__Document__:
Criminal exploitation is the use of power imbalances for coercion, control, manipulation or deception of adults, young people and children to take part in criminal activity for the purpose of criminal gains. Criminal exploitation includes modern slavery, human trafficking, child criminal exploitation and child sexual exploitation. Preventing these crimes, safeguarding victims and disrupting perpetrators is a priority for our partnership.

As well as identifying and safeguarding those at risk of exploitation, a key focus for Norfolk County Community Safety Partnership agencies is raising awareness of exploitation, so that all Norfolk residents can play their part in identifying exploitation and reporting concerns.

If you need help or think someone is at risk of criminal or sexual exploitation in Norfolk:

  • Call 0344 800 8020 and speak to someone at Norfolk Children’s Advice and Duty Service
  • Call 0344 800 8020 and speak to someone at Norfolk Adult Social Services
  • Ring 101 to speak to Norfolk Police. In an emergency always dial 999.

Child Criminal Exploitation (CCE)

CCE is where an individual or group uses their position of power to take advantage of a child or young person under the age of 18 and coerces, controls, manipulates or deceives them into criminal activity.

This could be:

  • In exchange for something the victim needs or wants such as money, clothes, mobile phones
  • For the financial gain or other advantage of the perpetrator or facilitator
  • Through violence or the threat of violence

CCE involves children with many vulnerabilities being exposed to, and/or being a victim of: physical and emotional violence, neglect, going missing, sexual abuse, sexual grooming and exploitation, modern day slavery, human trafficking and domestic abuse.

__Source material__:
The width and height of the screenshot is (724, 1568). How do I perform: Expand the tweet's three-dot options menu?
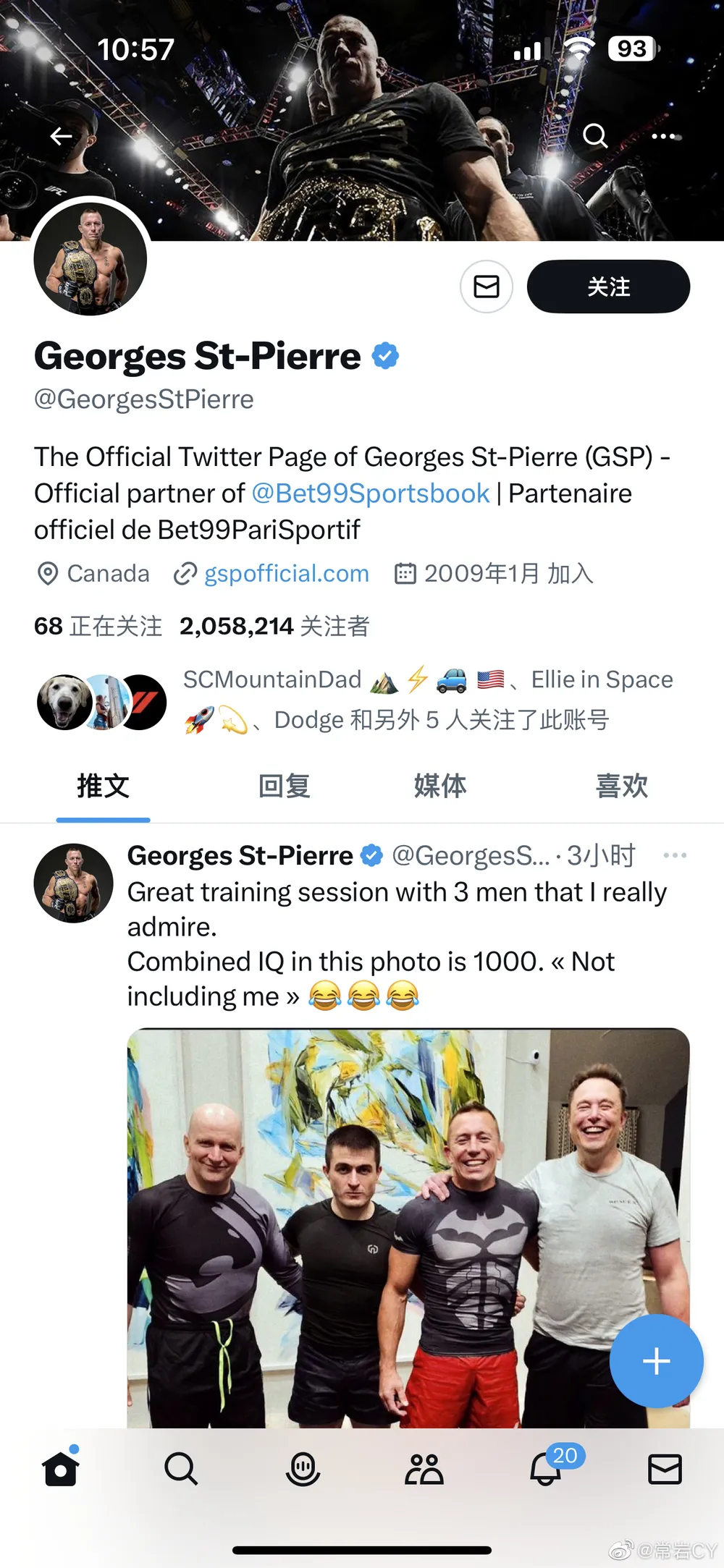[x=675, y=855]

__Directions__:
a – Answer these from the criminal exploitation text above:
(i) What number should someone ring to speak to Norfolk Police when it is not an emergency?
(ii) Child criminal exploitation involves children or young people under what age?
(iii) Which partnership's agencies have a key focus on raising awareness of exploitation?
b – Please reproduce word for word the part of the criminal exploitation text above starting with "If you need" and going on through "Criminal Exploitation (CCE)".

__Response list__:
a –
(i) 101
(ii) 18
(iii) The Norfolk County Community Safety Partnership

b –
If you need help or think someone is at risk of criminal or sexual exploitation in Norfolk:

  • Call 0344 800 8020 and speak to someone at Norfolk Children’s Advice and Duty Service
  • Call 0344 800 8020 and speak to someone at Norfolk Adult Social Services
  • Ring 101 to speak to Norfolk Police. In an emergency always dial 999.

Child Criminal Exploitation (CCE)